> Text block
-- START --

30th April 2012, By: dimity,

Towering over and smiling with this great group of friends in Atlanta. (Notice the "tall" one next to SBS is wearing heels.)

So SBS and I have been on the road quite a bit, and here’s the thing: I love, love, love meeting mother runners; listening to stories about victories (and occasional injuries); cheering at races; and hearing, “I’ve never felt this short before,” as somebody gets sandwiched between us for a picture. I am definitely not complaining about how fortunate I am to have this be my job.

But here’s the other thing: I suck at traveling. The actual act of extracting myself from my everyday life–packing, making sure the fridge is filled, playdates are made, flute lessons are remembered–then folding myself into a seat made for somebody who 5’4″ and hurtling through time zones with no snacks to be had unless I remembered them myself (not likely) is just extremely unpleasant. I try to make it better by remembering snacks, downloading podcasts (not our own), and trying to relax, but it doesn’t come easy. Sarah always talks about how well she slept on the flight; I can’t remember the last time I slept, unless you count about 10 neck-jerking minutes in a vague haze on the way home from Kansas City in March.

And coming home? Although the packing part is easier–if you brought it, bring it home–the actual re-entry is as bumpy as a typical plane landing in mountainous Denver. There is none of the unpacking time I used to enjoy, oh, 10 years ago, when I could kind of reset and realign with the routine. The kids often greet me as I drive down the street, and are with me, meltdowns and all, until my bedtime, which is often earlier than theirs when I return from a trip. Seriously, 8:15 isn’t too early when I’ve been on the road all day.

This looks fairly accurate, although these seats look more comfortable than ones I've seen lately.

This jetting around takes a serious toll on my body and energy. Sarah is so much more resilient than I am; she got up Monday, this morning, after four whirlwind days in Minneapolis and sent out a boatload of shirt orders and then proceeded to have a crazy productive day. I could barely make my kids lunches, let alone conquer any work. I had one story due today, and thankfully, it was 90% done when I went to “work” on it. I had to print out at least four times to read it again and again make sure I didn’t forget a word. (Spelling and grammar check can only get you so far.)

No matter how well I try to “pace myself” over a weekend, I always crash and feel like a zombie by the time I’m checking my bags to get home. Here’s what I feel like I do right:
1. Hydrate. Sarah and I are never without our Camelbak bottles filled with nuun.

-- END --

> Given information

-- START --

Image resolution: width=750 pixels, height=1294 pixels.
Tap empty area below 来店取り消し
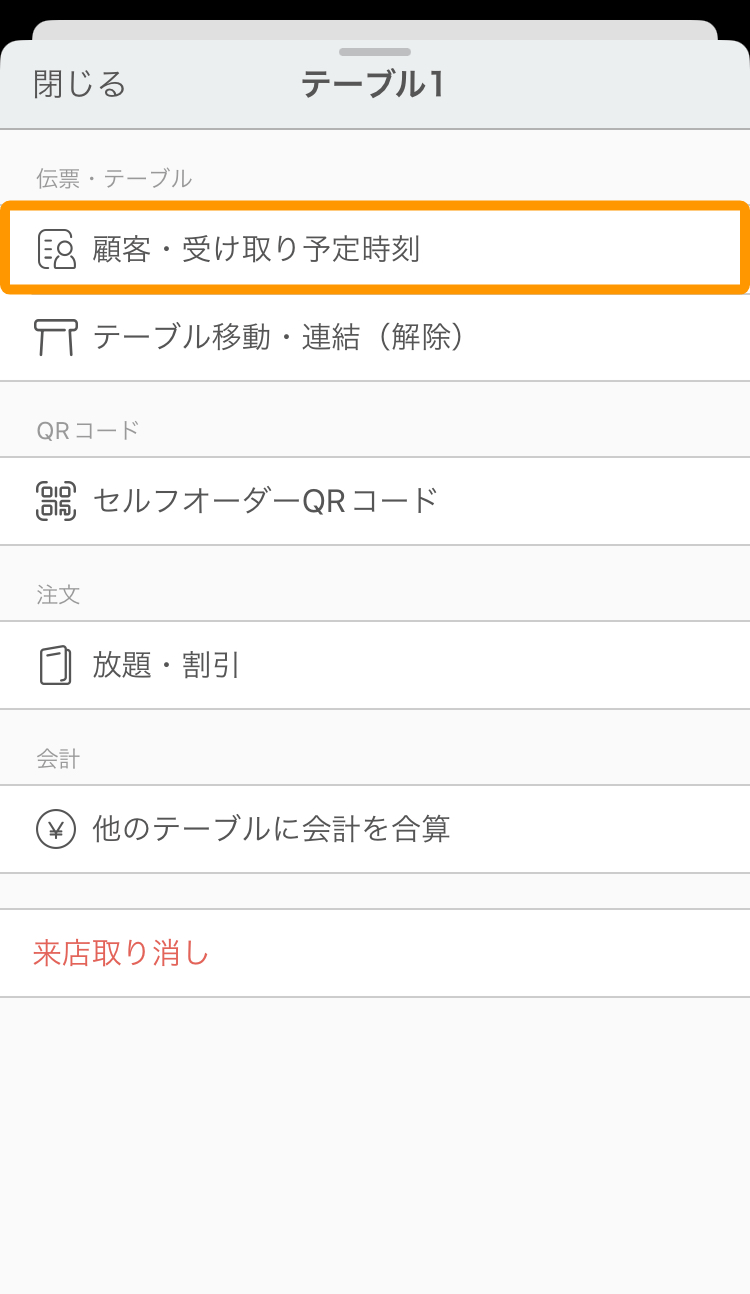tap(375, 1145)
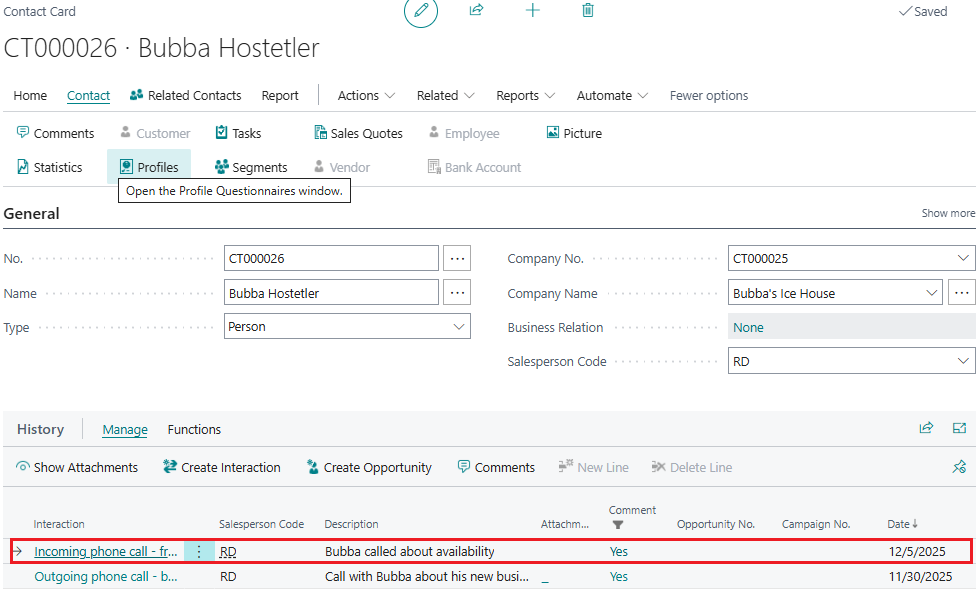This screenshot has height=589, width=976.
Task: Click the trash can delete icon
Action: 588,10
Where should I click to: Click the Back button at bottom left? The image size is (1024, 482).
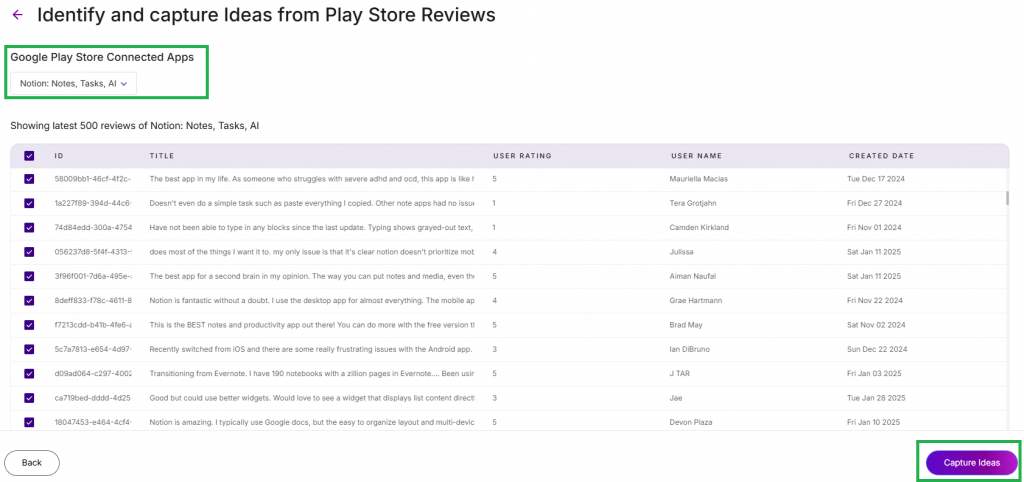[x=32, y=462]
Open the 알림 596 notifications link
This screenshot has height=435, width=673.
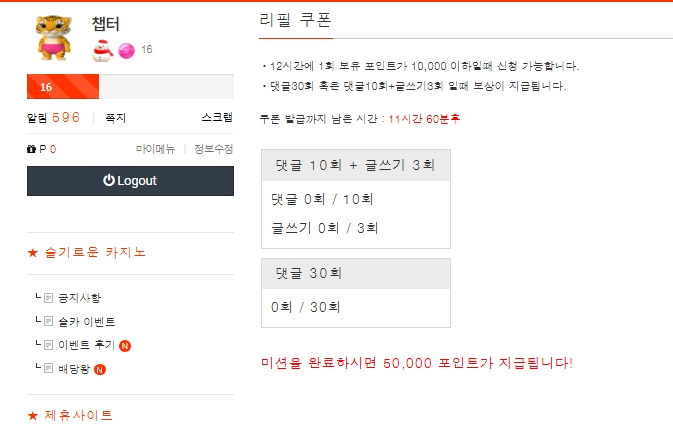click(54, 118)
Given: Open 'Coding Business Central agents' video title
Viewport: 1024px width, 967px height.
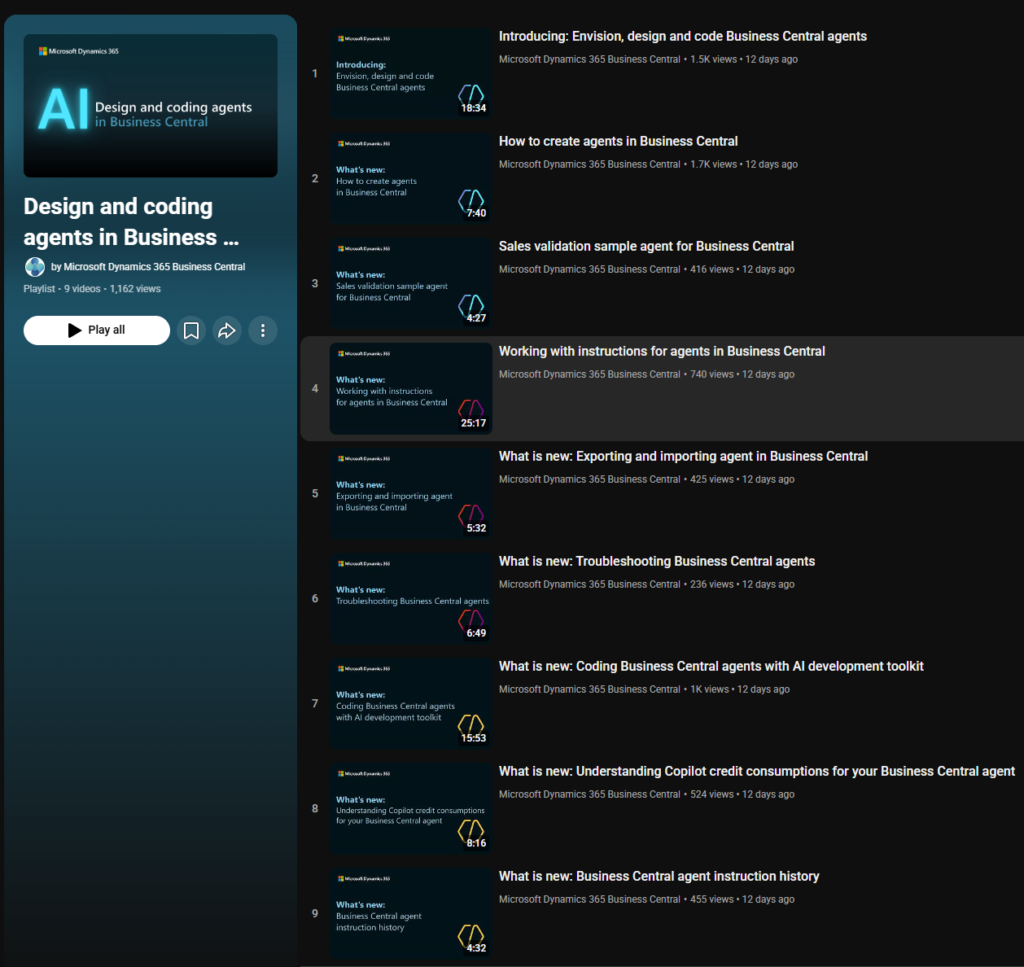Looking at the screenshot, I should 711,666.
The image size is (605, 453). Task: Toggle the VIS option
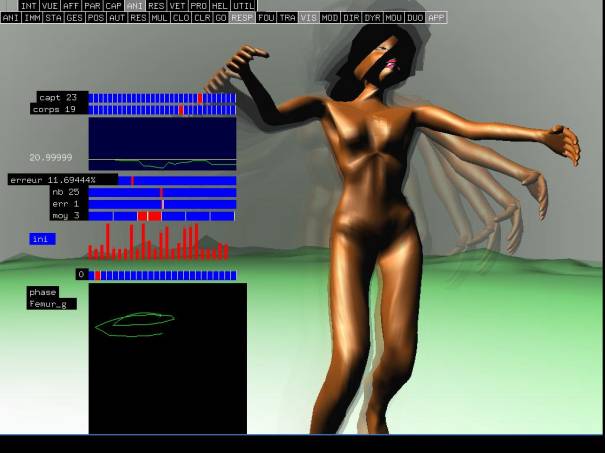click(309, 18)
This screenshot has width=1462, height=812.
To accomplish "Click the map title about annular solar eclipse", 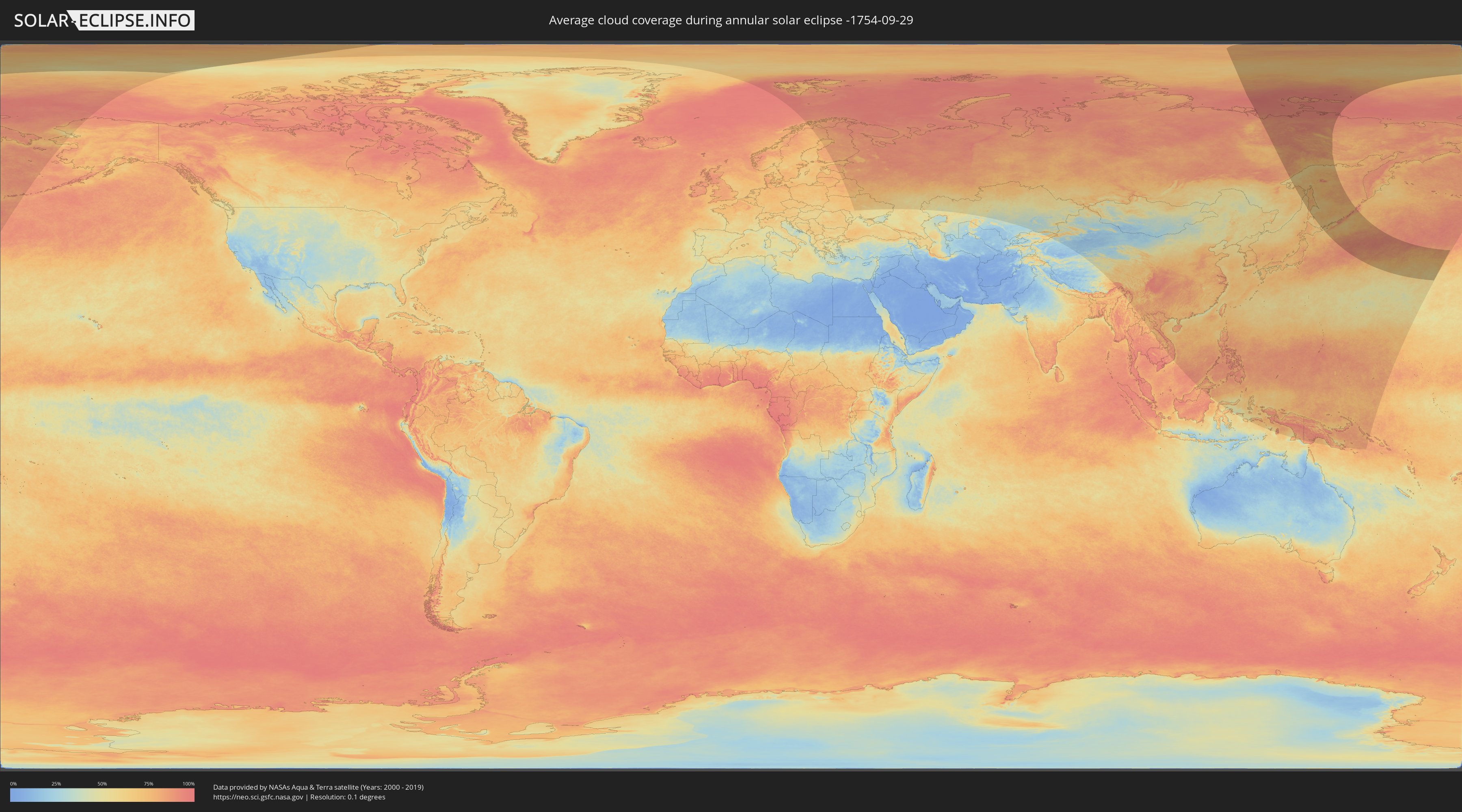I will 731,20.
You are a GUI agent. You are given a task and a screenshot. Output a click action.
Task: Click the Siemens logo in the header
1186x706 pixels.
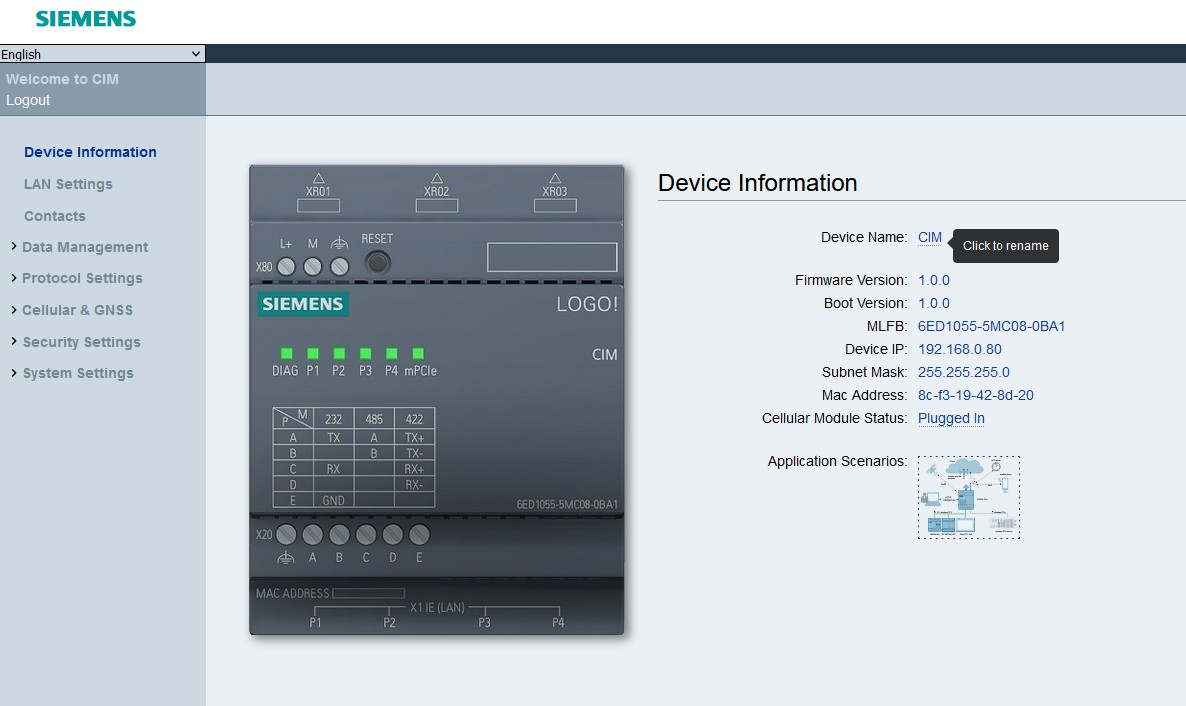[86, 18]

-- END --

> Challenges
(A) Please write down the stretch of the travel post from "Towering over and" through "this be my job.".
(B) According to the travel post, what are Sarah and the writer never without?
The rows have nothing to do with what comes next.

> Solutions
(A)
Towering over and smiling with this great group of friends in Atlanta. (Notice the "tall" one next to SBS is wearing heels.)

So SBS and I have been on the road quite a bit, and here’s the thing: I love, love, love meeting mother runners; listening to stories about victories (and occasional injuries); cheering at races; and hearing, “I’ve never felt this short before,” as somebody gets sandwiched between us for a picture. I am definitely not complaining about how fortunate I am to have this be my job.

(B) Camelbak bottles filled with nuun.